Jennifer Schoonmaker, owner of Cody and Carl's Blvd., a pet boutique in Barrington, Ill., said she had sold two white gowns (with veil) since she put a canine nuptial display in the window of her upscale store in May.

Marion Thompson, owner of Streeterville Pet Spa & Boutique in Chicago, has sold six or eight tiny satin beaded dresses for dogs this year. Ring-bearer tuxes and flower dog dresses are most popular, she said. Sometimes owners will dress a pet in a wedding gown to mirror the bride.

"They want the dog to feel it is part of the wedding," said Thompson, who has a seamstress on hand to alter dresses to fit any size dog.

John Stewart, owner of Alexis Creations in San Antonio, said he had watched sales of canine wedding apparel soar in the three years he had been in business making designer dog clothing.

"When we first started, we would get maybe one or two inquiries a year for formal wear for weddings," Stewart said. "Now we get that many a week."

Wedding planners, meanwhile, have added to their to-do lists such tasks as buying doggie biscuits and finding wedding venues that accept pets, said Chay Turner, owner of the Wedding Runners in suburban Matteson.

Turner said most dogs were led on leashes down the aisle. But she once planted a biscuit at the front of an aisle and then whispered, "OK, you're on," to cue a Yorkshire terrier to sprint toward the bride.

Including the pooch in the ceremony is typically the bride's idea, Turner said. At the Yorkshire terrier wedding, held in Maui, the groom only nodded.

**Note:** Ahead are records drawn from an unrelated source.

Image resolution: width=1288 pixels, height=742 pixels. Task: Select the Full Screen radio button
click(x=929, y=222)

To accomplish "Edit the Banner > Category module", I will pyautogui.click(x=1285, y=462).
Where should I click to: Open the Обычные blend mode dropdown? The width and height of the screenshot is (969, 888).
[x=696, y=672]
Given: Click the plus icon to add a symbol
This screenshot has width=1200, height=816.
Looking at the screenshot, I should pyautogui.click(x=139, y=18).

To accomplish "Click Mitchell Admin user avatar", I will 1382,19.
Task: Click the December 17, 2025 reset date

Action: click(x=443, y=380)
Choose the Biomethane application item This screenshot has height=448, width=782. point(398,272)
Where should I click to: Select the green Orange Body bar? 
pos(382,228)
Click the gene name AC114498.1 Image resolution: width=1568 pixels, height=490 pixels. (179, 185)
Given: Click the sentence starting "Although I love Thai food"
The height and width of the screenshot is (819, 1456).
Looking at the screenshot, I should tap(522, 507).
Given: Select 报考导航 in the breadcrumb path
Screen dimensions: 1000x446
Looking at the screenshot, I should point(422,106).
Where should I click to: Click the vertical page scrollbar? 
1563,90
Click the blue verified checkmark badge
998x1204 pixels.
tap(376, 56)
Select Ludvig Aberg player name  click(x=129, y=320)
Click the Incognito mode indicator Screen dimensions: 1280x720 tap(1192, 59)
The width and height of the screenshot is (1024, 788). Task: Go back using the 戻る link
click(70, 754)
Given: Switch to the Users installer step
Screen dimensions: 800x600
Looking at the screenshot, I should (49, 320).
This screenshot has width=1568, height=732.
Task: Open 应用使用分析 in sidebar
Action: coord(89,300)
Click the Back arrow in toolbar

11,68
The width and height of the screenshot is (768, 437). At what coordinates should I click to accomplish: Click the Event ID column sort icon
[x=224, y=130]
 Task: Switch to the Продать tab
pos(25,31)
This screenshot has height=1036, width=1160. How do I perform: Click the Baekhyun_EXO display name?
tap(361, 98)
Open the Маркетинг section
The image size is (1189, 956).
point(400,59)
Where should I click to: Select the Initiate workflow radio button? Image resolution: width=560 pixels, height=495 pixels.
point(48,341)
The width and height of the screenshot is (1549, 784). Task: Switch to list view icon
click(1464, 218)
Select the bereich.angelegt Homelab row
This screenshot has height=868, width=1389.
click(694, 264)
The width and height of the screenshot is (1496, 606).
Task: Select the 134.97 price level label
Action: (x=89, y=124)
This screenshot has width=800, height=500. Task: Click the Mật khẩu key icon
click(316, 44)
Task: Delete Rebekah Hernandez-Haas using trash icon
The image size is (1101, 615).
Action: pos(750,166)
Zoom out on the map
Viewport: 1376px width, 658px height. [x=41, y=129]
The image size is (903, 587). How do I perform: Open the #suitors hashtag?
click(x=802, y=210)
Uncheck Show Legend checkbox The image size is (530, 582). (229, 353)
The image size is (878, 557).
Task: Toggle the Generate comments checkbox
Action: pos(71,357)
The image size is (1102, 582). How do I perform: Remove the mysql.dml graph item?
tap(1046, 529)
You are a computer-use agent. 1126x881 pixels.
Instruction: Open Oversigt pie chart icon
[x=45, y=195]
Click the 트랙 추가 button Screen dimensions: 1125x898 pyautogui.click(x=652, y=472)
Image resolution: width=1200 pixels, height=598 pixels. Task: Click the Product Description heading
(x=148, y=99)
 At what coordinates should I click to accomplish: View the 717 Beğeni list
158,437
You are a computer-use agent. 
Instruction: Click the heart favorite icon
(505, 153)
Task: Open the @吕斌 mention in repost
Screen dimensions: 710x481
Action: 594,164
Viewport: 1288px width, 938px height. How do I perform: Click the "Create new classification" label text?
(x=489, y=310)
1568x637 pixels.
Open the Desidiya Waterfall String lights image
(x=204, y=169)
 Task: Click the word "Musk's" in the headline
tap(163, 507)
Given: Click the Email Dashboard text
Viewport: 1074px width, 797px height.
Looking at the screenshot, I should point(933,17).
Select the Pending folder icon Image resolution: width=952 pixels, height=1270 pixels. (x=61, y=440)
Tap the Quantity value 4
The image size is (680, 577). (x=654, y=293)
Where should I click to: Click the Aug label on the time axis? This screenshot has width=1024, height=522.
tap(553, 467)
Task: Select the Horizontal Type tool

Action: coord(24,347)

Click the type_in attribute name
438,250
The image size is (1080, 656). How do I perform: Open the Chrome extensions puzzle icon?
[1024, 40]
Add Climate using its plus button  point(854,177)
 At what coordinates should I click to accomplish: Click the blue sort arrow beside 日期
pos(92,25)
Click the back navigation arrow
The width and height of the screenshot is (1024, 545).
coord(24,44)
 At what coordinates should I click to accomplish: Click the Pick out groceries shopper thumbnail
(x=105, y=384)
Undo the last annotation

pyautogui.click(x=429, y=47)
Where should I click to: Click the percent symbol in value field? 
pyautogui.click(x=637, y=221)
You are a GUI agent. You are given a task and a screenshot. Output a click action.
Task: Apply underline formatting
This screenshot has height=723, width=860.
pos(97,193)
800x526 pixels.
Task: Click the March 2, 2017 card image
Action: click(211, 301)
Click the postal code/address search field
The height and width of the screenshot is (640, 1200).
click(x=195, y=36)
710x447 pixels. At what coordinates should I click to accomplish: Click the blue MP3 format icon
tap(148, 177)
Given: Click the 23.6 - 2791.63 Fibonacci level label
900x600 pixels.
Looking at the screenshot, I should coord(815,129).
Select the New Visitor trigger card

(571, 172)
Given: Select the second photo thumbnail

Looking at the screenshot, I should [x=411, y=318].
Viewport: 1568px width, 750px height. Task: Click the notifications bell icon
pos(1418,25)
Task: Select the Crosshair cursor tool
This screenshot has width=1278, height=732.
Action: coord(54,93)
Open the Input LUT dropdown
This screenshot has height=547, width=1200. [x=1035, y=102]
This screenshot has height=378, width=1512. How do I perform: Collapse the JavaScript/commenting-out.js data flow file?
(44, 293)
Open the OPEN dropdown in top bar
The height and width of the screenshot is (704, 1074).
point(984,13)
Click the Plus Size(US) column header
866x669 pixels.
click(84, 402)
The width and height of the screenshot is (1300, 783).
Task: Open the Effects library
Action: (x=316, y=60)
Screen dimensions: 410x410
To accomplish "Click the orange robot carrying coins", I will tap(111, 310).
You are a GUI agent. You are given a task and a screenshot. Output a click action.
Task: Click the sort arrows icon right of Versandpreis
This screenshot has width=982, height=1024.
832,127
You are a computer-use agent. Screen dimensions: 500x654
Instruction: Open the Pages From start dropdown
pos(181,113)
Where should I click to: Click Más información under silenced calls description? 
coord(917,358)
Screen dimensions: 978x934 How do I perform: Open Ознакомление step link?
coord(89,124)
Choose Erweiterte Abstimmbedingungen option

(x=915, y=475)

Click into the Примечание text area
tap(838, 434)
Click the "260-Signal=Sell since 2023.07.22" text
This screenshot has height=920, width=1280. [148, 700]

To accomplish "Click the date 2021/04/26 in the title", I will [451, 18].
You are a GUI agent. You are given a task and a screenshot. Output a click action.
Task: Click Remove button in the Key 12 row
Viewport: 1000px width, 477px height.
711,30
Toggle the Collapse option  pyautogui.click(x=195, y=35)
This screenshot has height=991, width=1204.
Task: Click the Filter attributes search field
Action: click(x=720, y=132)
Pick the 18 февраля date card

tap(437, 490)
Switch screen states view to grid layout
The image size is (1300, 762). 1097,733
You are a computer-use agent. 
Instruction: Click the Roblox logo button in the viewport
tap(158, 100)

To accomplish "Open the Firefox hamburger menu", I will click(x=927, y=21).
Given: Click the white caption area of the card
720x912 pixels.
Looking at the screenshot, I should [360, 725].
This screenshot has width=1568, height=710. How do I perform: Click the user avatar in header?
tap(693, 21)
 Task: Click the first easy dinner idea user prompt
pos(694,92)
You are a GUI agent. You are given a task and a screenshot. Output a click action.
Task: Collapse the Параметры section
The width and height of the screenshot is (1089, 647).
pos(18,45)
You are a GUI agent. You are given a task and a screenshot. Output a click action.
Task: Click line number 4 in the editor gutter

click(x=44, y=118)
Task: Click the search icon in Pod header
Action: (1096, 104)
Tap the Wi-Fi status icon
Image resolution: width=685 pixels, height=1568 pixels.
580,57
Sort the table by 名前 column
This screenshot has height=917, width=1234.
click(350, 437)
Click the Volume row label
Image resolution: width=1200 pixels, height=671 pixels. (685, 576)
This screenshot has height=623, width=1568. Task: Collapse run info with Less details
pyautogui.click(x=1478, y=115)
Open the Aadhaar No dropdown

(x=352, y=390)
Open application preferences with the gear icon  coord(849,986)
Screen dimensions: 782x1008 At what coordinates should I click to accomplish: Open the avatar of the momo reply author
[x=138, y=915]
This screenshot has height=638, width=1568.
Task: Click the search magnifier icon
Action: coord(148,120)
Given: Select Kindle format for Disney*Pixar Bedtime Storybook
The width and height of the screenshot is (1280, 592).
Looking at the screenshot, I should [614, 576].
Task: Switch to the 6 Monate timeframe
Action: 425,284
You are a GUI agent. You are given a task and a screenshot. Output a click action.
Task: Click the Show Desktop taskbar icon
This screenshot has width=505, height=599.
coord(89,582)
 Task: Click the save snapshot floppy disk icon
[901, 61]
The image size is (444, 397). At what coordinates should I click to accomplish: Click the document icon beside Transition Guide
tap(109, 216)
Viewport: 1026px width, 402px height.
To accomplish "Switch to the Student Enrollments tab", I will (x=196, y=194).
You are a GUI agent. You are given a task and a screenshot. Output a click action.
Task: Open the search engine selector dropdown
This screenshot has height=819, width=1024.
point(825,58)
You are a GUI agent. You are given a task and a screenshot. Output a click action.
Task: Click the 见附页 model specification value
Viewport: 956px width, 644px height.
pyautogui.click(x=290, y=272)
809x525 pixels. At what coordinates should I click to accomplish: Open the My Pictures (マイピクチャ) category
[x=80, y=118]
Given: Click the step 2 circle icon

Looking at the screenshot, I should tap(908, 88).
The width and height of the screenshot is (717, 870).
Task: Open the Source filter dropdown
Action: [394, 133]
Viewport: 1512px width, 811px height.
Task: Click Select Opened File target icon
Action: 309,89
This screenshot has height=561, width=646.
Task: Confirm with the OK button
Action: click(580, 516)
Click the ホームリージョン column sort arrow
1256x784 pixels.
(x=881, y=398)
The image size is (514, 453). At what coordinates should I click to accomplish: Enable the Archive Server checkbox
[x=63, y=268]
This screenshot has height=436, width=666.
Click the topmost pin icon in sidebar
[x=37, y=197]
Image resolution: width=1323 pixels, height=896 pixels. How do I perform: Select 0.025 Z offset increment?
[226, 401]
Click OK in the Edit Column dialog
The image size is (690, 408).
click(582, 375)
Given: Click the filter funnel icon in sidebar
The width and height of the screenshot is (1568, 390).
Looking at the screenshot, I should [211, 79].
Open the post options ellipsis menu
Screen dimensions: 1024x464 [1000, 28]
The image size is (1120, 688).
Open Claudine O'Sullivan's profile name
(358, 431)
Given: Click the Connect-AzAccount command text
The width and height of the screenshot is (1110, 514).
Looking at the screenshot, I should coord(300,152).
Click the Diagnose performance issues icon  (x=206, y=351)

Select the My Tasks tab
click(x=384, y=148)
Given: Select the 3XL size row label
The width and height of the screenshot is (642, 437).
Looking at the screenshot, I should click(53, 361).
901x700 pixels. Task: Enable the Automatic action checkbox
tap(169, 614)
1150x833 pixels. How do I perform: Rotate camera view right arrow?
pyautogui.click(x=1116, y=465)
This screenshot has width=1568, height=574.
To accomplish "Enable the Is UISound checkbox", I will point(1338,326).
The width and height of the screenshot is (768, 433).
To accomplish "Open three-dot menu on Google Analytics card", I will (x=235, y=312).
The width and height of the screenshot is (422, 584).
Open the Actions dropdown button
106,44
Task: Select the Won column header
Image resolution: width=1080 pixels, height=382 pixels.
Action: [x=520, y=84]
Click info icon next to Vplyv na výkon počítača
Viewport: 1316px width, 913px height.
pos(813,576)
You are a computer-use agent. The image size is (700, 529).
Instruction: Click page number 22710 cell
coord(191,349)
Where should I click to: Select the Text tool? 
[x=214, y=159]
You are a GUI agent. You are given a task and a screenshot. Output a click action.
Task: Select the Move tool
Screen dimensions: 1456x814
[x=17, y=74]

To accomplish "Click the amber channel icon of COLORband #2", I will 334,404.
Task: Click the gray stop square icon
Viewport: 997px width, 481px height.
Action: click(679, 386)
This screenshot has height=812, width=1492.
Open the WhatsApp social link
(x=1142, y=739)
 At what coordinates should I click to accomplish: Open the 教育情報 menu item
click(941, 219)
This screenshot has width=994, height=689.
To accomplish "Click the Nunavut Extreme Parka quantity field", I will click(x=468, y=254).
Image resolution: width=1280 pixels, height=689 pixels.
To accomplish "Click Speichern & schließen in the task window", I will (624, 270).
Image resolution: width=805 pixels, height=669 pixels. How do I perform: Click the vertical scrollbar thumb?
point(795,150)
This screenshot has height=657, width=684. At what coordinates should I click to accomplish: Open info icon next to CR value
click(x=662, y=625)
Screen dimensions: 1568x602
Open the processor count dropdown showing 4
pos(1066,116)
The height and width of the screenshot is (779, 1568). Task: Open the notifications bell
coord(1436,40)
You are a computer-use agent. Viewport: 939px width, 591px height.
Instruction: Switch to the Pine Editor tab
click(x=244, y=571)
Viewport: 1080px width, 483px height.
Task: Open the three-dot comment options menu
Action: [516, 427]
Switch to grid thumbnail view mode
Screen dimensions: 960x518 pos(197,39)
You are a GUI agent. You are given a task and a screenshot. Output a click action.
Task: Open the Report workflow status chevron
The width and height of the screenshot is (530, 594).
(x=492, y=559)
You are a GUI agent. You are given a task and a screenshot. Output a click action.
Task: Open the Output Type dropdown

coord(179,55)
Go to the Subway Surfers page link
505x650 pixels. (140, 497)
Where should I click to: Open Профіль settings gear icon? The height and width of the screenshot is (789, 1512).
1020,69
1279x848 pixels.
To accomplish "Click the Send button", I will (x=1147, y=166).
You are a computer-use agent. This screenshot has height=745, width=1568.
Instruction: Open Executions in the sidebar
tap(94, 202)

"He was saying, 'Whatever you want, babe. I'm just going to be here that day,' " Turner said.

Courtney Caveney, a bride from Flossmoor, Ill., dressed her corgi-pit bull in a special rose-colored bow with a pouch for the rings and had the animal walk the aisle at her wedding, held last year at the Peggy Notebaert Nature Museum.

"She just trotted right down," Caveney said of the 11-inch-tall dog.

Judy Alden, a wedding planner with Ju Wil Wedding Consulting in Hoffman Estates, Ill., said she had twice worked dogs into the wedding ceremony, both held in private homes.

She's unfazed by the proliferation and cost of elaborate pet wedding attire that can run anywhere from $30 to more than $100, depending on the embellishments and type of fabric.

"Everybody is trying to jump on the wedding industry bandwagon," Alden said.

Of all the doggie wedding apparel, the bridesmaid gowns and ring-bearer tuxes sell best, Spitza said. She has seen sales of those items increase every year as more and more couples invite pets big and small to watch them tie the knot.

Once in a while, the attire isn't for human nuptials, she said. A few weeks ago, a couple browsed gowns and tuxes for an upcoming wedding between two pets for which they had rented a reception hall and sent out formal invitations.

"Who's to say what's right or wrong," Spitza said. "Everyone has their own level of eccentricity."

Schoonmaker didn't rent a separate hall for her own dog's knot-tying ceremony, held to promote her new boutique. Instead, the wedding and reception -- an elaborate affair with champagne, bouquets of white marigolds, balloons and presents -- were held at the pet spa in a Barrington mini-mall.

But Schoonmaker, a designer by trade, and co-worker Jeff McDaniel did send printed invitations to about 500 clients whose pets have visited the spa. They were written in cursive on colored paper with little paw prints, and requested "the honor of your presence at the marriage of their canine children."

"It's all in fun," Schoonmaker said.

Although boutiques and wedding planners have adjusted to the demand for pets in weddings, many venues lag behind the times. Most churches and hotels -- even many parks and arboretums -- bar animals or impose numerous restrictions, wedding planners said.

To avoid the hassle, McBride chose to hold her September wedding at Salvatore's Restaurant in Lincoln Park, Ill. About 50 guests have been invited to the English garden-themed celebration.

Mufasa, named after a character in "The Lion King," will wear a multicolored bow tie that can hold the rings. Party favors will include biscuits or some other animal-friendly treats that both humans and dogs can eat, McBride said.

She would never consider leaving Mufasa at home on her wedding day.

"Mufasa would just expect to be there," McBride said. "He's our boy. We couldn't quite imagine doing this without him."